L’histoire nous conte le périple de Kiki, une jeune sorcière de 13 ans qui, suivant la tradition, quitte le domicile familial pour une année d’autonomie. Accompagnée de son chat noir Jiji, elle s’installe dans la ville portuaire de Koriko et lance son service de livraison par balai. Le récit se concentre alors sur ses rencontres bienveillantes, ses petits soucis quotidiens et sa quête d’indépendance, le tout baigné dans l’esthétique chaleureuse caractéristique du Studio Ghibli.
Pourtant, c’est précisément cette légèreté, souvent vantée comme un atout, qui constitue ici son principal défaut à mes yeux. Comparé à la densité émotionnelle et à l’épopée mémorable d’autres films du studio (comme Le Voyage de Chihiro ou Princesse Mononoké), Kiki souffre d’un manque de stakes et de complexité. Il lui manquait pas mal de bases pour construire une véritable aventure.. L’enjeu reste trop modeste, les conflits trop rapidement résolus, et l’on ne ressent pas cette immersion profonde qui caractérise les grands classiques du genre.

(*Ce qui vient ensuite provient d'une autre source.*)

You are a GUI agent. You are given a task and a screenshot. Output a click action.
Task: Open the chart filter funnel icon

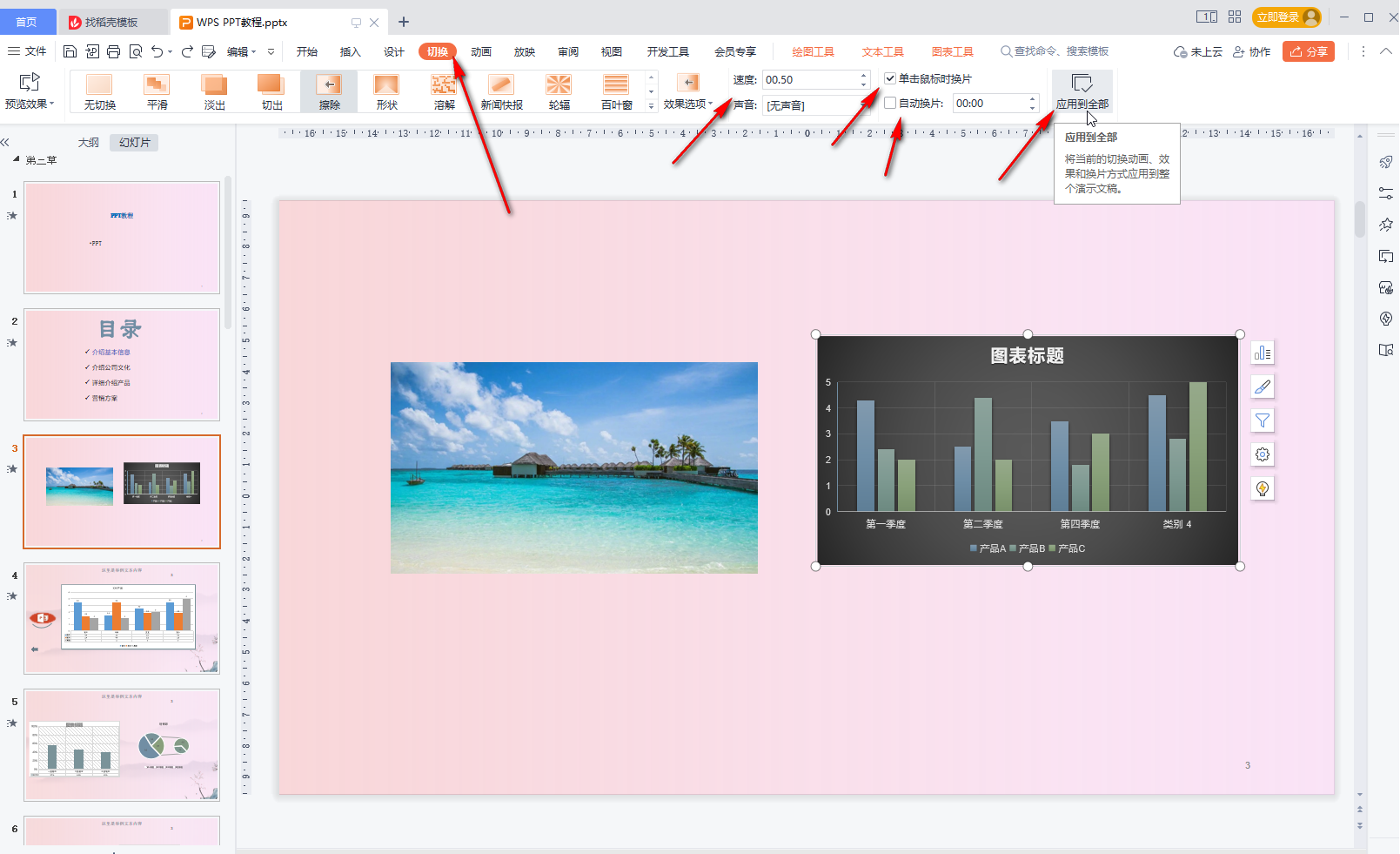[x=1263, y=420]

Le résultat est un film agréable à regarder sur le moment, mais qui ne reste pas en tête. Faute d’une intrigue accrocheuse ou d’une montée en puissance significative, on peine à se retrouver dans cette aventure qui glisse sans laisser de trace durable. C’est un bon animé pour une séance chill, mais une expérience oubliable qui ne marque pas l’esprit longtemps après le générique de fin.